WASHINGTON, D.C.: The United States has officially started collecting a new 10% import tariff on goods arriving from multiple countries under former President Donald Trump’s revived trade policy.

U.S. customs officers began charging the tariff from 12:01 a.m. ET on Saturday, affecting imports at seaports, airports, and customs warehouses nationwide. This “baseline tariff” marks the return of Trump’s aggressive trade strategy aimed at promoting domestic manufacturing and reducing the U.S. trade deficit.

The tariff applies broadly to goods from many countries. However, even higher import taxes are scheduled to kick in next week on goods from 57 major trading partners, setting the stage for fresh tension in global trade.

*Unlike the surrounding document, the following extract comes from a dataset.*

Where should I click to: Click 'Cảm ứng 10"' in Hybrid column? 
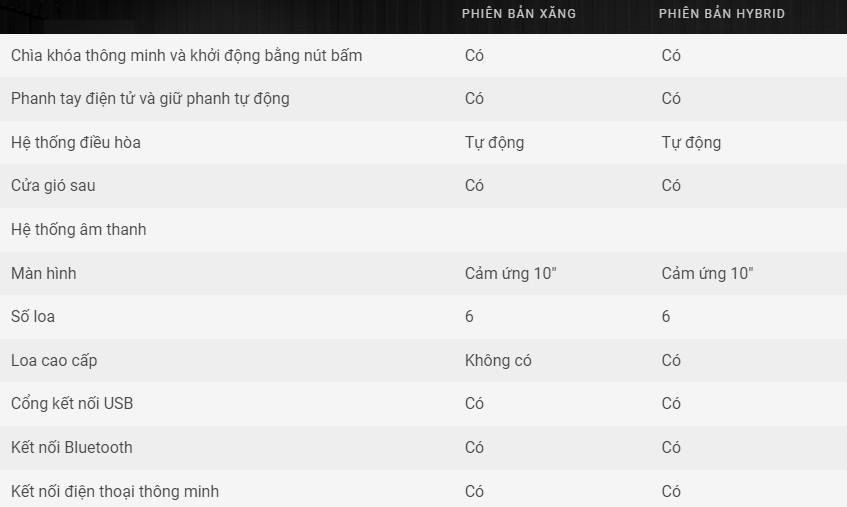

The duties are being collected unilaterally, meaning they were not imposed through negotiations or with international consent. Trump, who is seeking re-election, has pledged to expand the tariff program even further if he returns to the White House in 2025.

While the former president argues that tariffs will bring manufacturing jobs back to the U.S., critics warn the new charges will raise prices for American consumers, hurt small businesses, and provoke retaliation from other countries.

Economists say the baseline 10% tariff could act as a new kind of trade tax, with ripple effects across supply chains, pricing, and global markets. If the upcoming hikes on larger trading partners are enforced, analysts expect trade relations with China, the EU, and others to become more strained.

Businesses and importers now face uncertainty as they adjust to rising costs and unclear global trade policies just months ahead of the U.S. presidential election.